Yes, Mercury pattern matching works differently to SML. Mercury is pretty strict about its declarative semantics. A predicate with multiple clauses is equivalent to a disjunction of all the bodies (modulo some complications for unifications in the clause heads), and the meaning of a disjunction is unaffected by the order in which the different arms of the disjunction are written. In fact very little of Mercury has its meaning affected by the order you write things (state variables are the only example I can think of).
So without putting N \= 0
in the body, your predicate with two clauses using pattern matching is nondeterministic. There would be nothing to stop nth(Tl, 0 - 1, X)
being a valid reduction of nth([_ | Tl], 0, X)
.
With the N \= 0
, you're getting on the right track. Unfortunately, while if A then B else C
is logically equivalent to (A, B) ; (not A, C)
, Mercury's determinism inference isn't usually smart enough to figure out the reverse.
In particular, Mercury's determinism inference doesn't attempt to figure out in general that two clauses are mutually exclusive. In this case, it knows that N = 0
can succeed or fail, depending on the value of N
, and that N \= 0
can suceed or fail, depending on the value of N
. Since it sees two different ways for the predicate to succeed, and it can fail, it must be nondeterministic. There are ways to promise to the compiler that the detminism isn't what it would infer, but in cases like this it's easier to just stick to using if/then/else.

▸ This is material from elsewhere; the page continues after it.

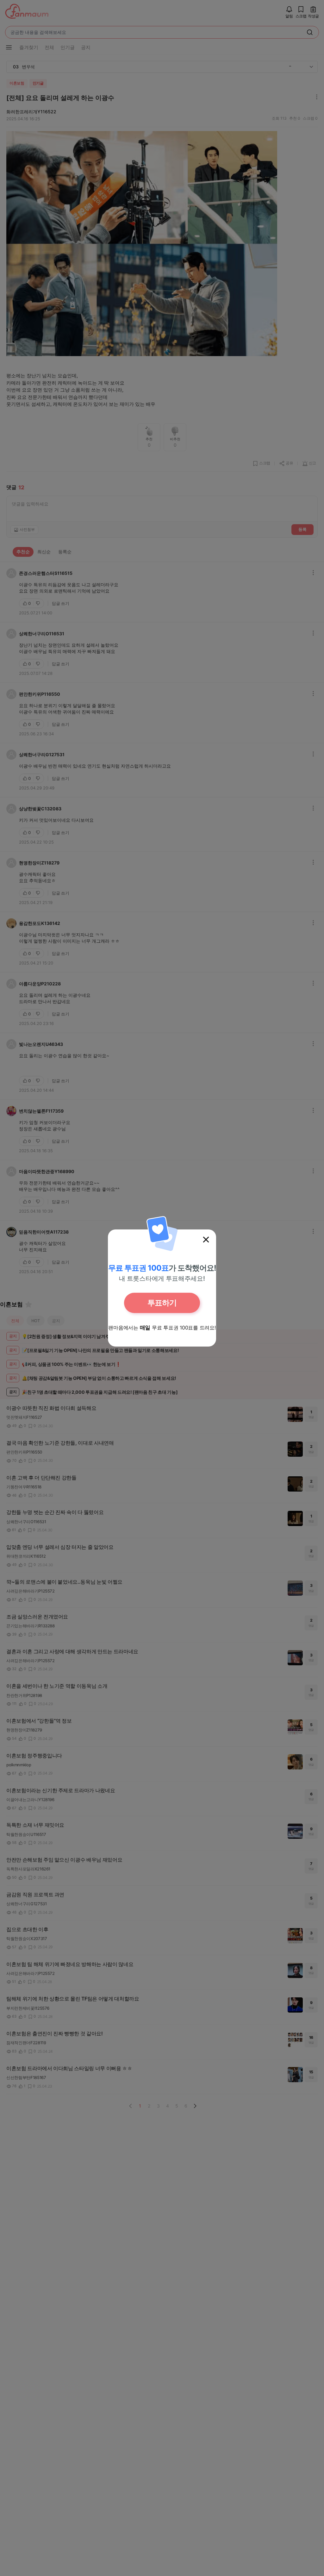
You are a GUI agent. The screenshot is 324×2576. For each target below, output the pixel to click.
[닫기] (206, 1239)
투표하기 (162, 1302)
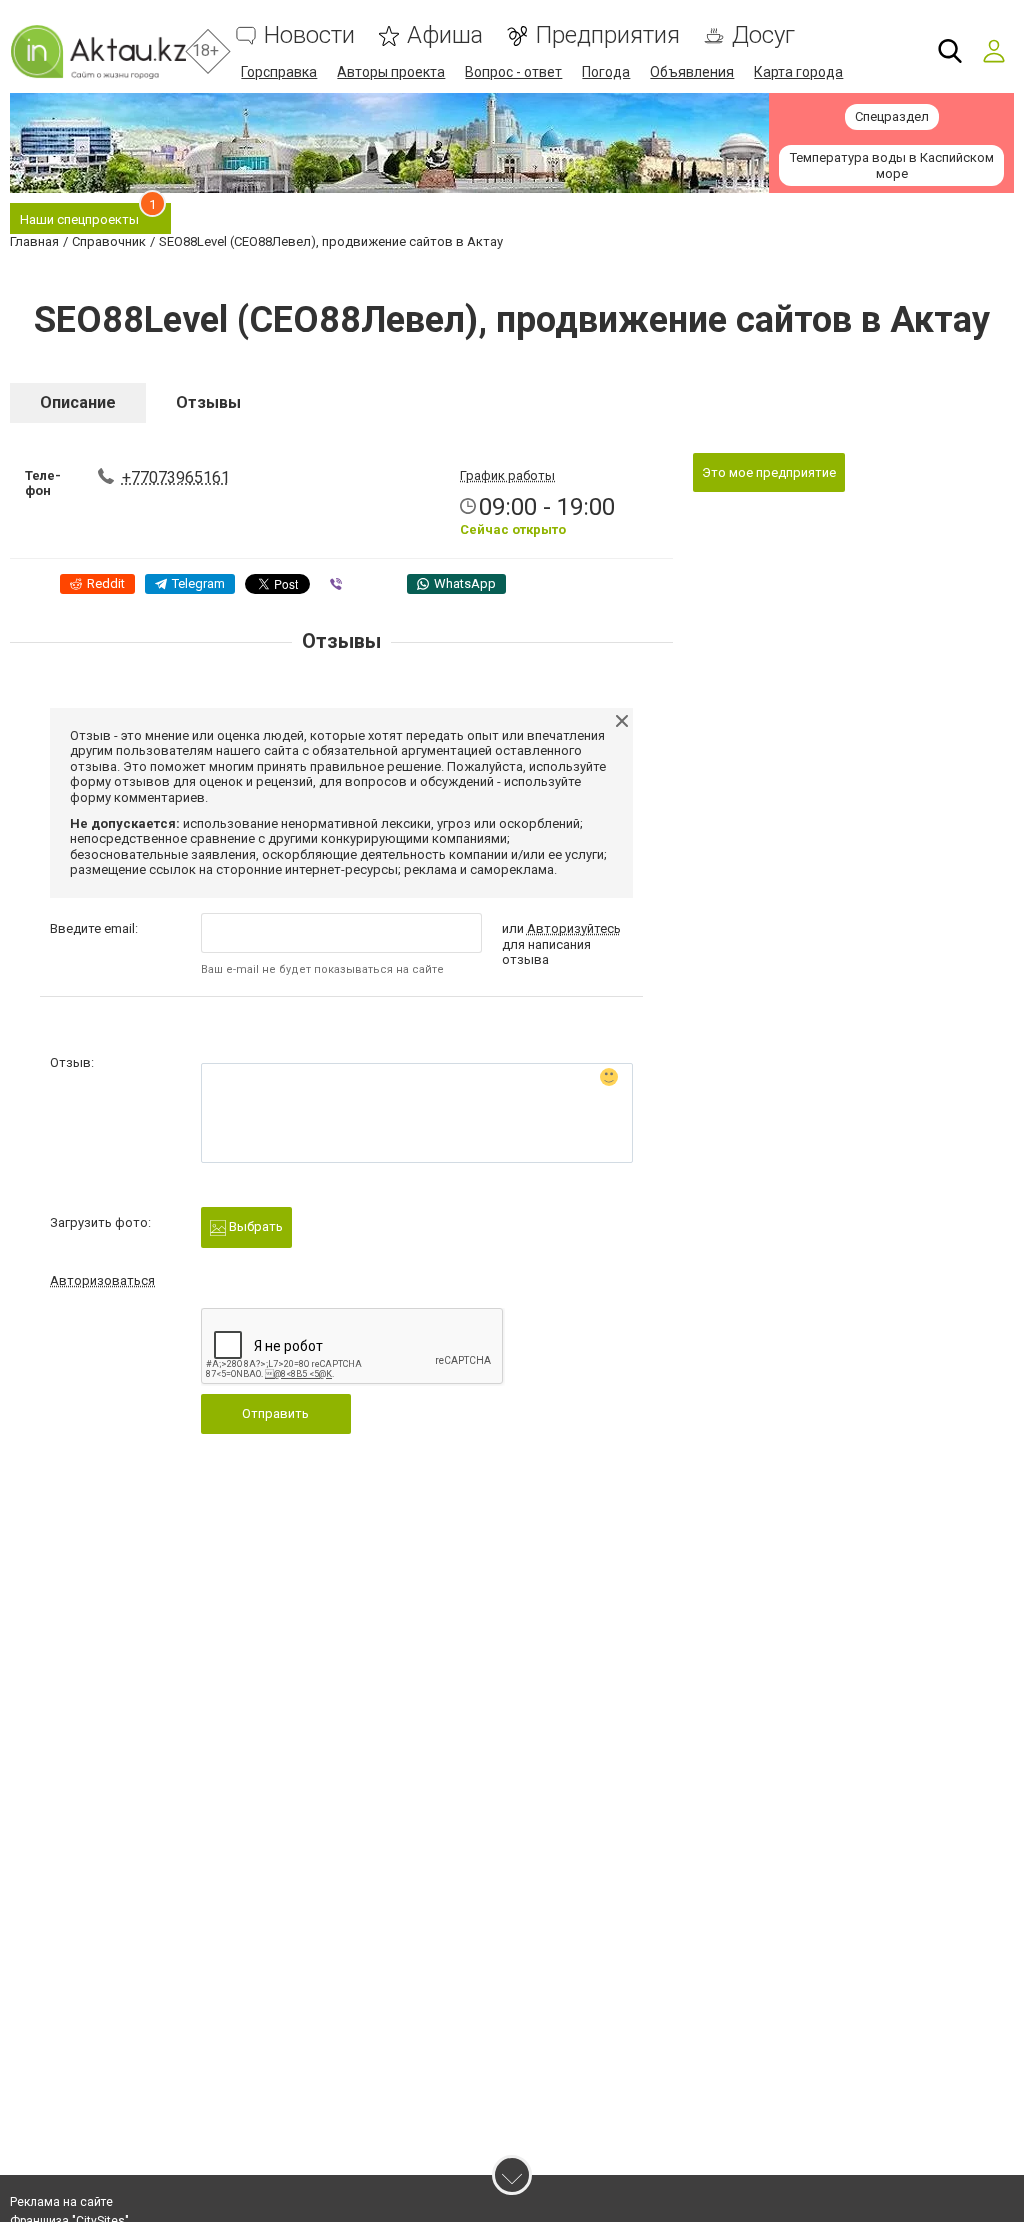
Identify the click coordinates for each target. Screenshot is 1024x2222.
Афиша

The cases where you can use pattern matching without the compiler thinking you can have multiple solutions are when you are matching a single variable against several different constructors of the same type. For example:
:- pred some_pred(list[T]) is det.
some_pred([]) :- something.
some_pred([H | T]) :- something_else.
This is called a switch. The compiler knows that a list has two constructors (the empty list []
, or the cons cell [|]
), and a given list can only be one of those, so a disjunction (or multiple clauses of a predicate) that has an arm for both constructors must be deterministic. A disjunction (multiple clauses) with cases for some but not all of the constructors will be inferred as semi-deterministic.
Mercury is also able to generate very efficient code for switches, and also notify you of all the places that need changing when you change a type by adding new cases, so it is considered good style to use switches where possible. In cases like yours however, you're stuck with if/then/else.